Blurring The Lines Between Stars And Planets: Lonely Planets Offer Clues To Star Formation
Things used to be so simple. On the one hand, there were stars: gigantic incandescent nuclear furnaces, emitting substantial amounts of light. On the other hand, there were planets, with much lower masses than stars, reflecting their host stars’ light. Stars formed from the collapse of gigantic clouds of gas; planets formed in disks of gas and dust around their nascent host stars. In between there was the somewhat more ambiguous class of brown dwarfs: an intermediaries between planet and star, more massive than a planet, but with insufficient mass for nuclear fusion to ignite in the object’s core, turning it into a star.

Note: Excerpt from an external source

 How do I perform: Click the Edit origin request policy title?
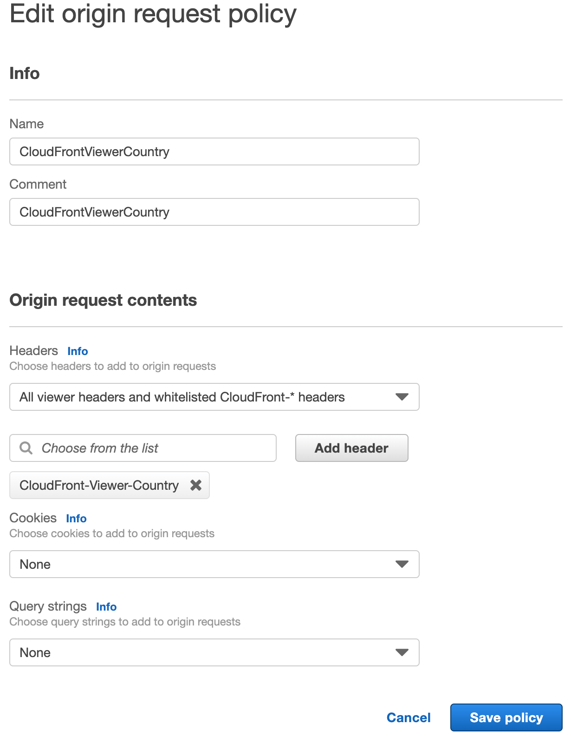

Now, two new discoveries have blurred the border between these kinds of object even further, as they show that free-floating objects with planet-like masses very likely form like stars.

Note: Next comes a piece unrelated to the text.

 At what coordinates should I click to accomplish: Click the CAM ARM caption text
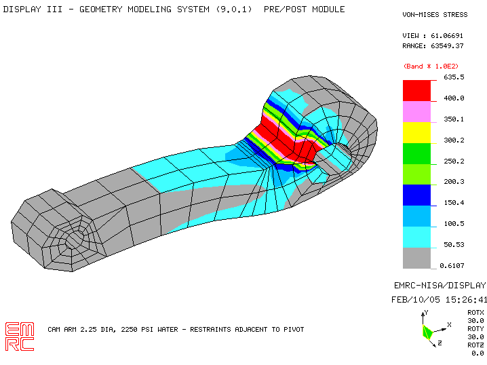(x=175, y=329)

Using the Pan-STARRS 1 (PS1) telescope on Hawai’i, an international team of astronomers led by Michael Liu from the University of Hawaii has discovered an exotic young object with a mass six times that of the gas giant Jupiter, which is floating in space on its own – no host star in sight. The object, dubbed PSO J318.5-22, is located just 80 light-years away from Earth, in the constellation Capricornus. Its properties are similar to those of giant gas planets found orbiting around young stars. At an estimated age of 12 million years, it is an adolescent in terms of planetary or stellar ages.